In order to overcome “our brains’ natural catastrophic bent”, Seligman recommends another simple yet powerful exercise. The assignment this time is to “every night for the next week, set aside ten minutes before you go to sleep. Write down three things that went well today and why they went well.”

Through Dr. Seligman’s work, I also became aware of the Signature Strengths Exercise.  Another of his exercises to create well-being is to “create a designated time in your schedule when you will exercise one or more of your signature strengths in a new way.”  Through the VIA Institute, the power of understanding and exercises our signature strengths is made available free of charge.

While Dr. Seligman’s work shows how we can improve a fairly abstract principle called well-being, the work of Newberg and Waldman is much more concrete. Their research using brain scans shows that “over time the structure of your thalamus will also change in response to your conscious words, thought, and feelings.”. Here again, simple exercises result in big changes.

If you repetitiously focus on the word “peace,” saying it aloud or silently, you will begin to experience a sense of peacefulness in yourself and in others. The thalamus will respond to this incoming message of peace, and it will relay the information to the rest of the brain. Pleasure chemicals like dopamine will be released, the reward system of your brain will be stimulated, anxieties and doubts will fade away, and your entire body will relax. And if you do these practices consistently over a period of time, your sense of compassion will grow. In fact, some of the most recent studies show that this kind of exercise will increase the thickness of your neocortex and shrink the size of your amygdala, the fight-or-flight mechanism in your brain.

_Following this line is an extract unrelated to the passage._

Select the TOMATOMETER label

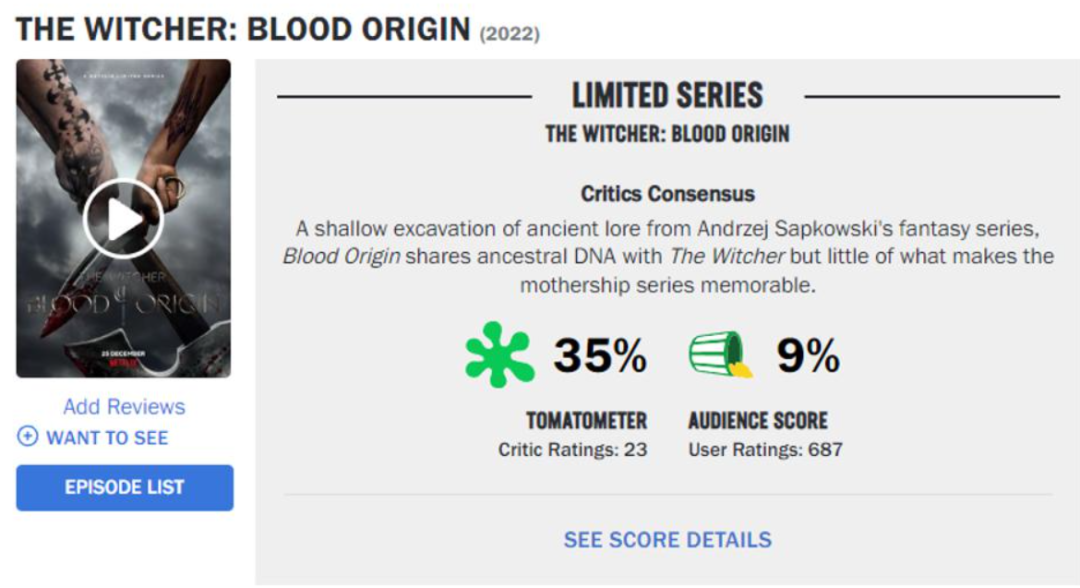click(587, 420)
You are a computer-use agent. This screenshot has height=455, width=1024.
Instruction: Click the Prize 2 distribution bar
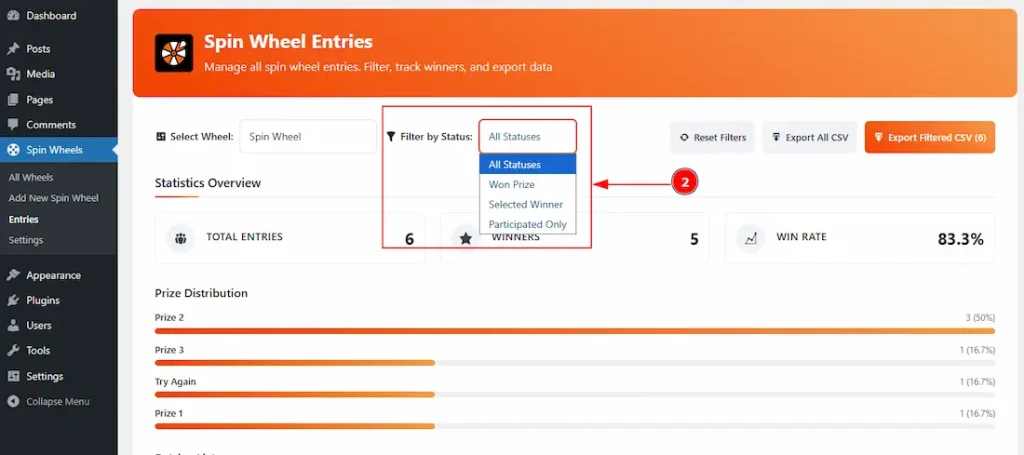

As a result of this research, they have developed a system of conversation that eliminated the negative and accentuates the positive. They call the system ‘compassionate communication’ and there are twelve strategies involved:

  1. Relax
  2. Stay present
  3. Cultivate inner silence
  4. Increase positivity
  5. Reflect on your deepest values
  6. Access a pleasant memory
  7. Observe nonverbal cues
  8. Express appreciation
  9. Speak warmly
  10. Speak slowly
  11. Speak briefly
  12. Listen deeply

As simple and dramatic as these exercises are for changing human beings to be more positive, they coincide with the work of social psychologist Amy Cuddy and her work on power. Cuddy and associates published studies documenting how our body position can dramatically change our hormone levels, which in turn change our thoughts and behaviour, in as little as two minutes. High power poses, such as those exhibited by alpha animals, very significantly increased the ‘dominance’ hormone mix (low cortisol and high testosterone).

In her TED Talk, Cuddy shares additional research where they field tested these hormonal changes in the evaluative situation of a video recorded job interview. People who were blind to the hypothesis and to which job ‘candidates’ did low power poses or high power poses overwhelmingly wanted to hire those who had been in high power poses. The difference did not have to do with the content of what the ‘candidates’ said but in attributes that were ascribed to them. These attributes included such descriptions as confident, passionate, enthusiastic, captivating, comfortable, and authentic.

It is sometimes difficult to get our clients to understand the importance of these sorts of behaviours as they want to rush on into the ‘real’ work of finding employment such as resume development and learning to do a good job interview. However, the best prepared resume in the world will not overcome the disadvantage created by a negative attitude in communications with an employer.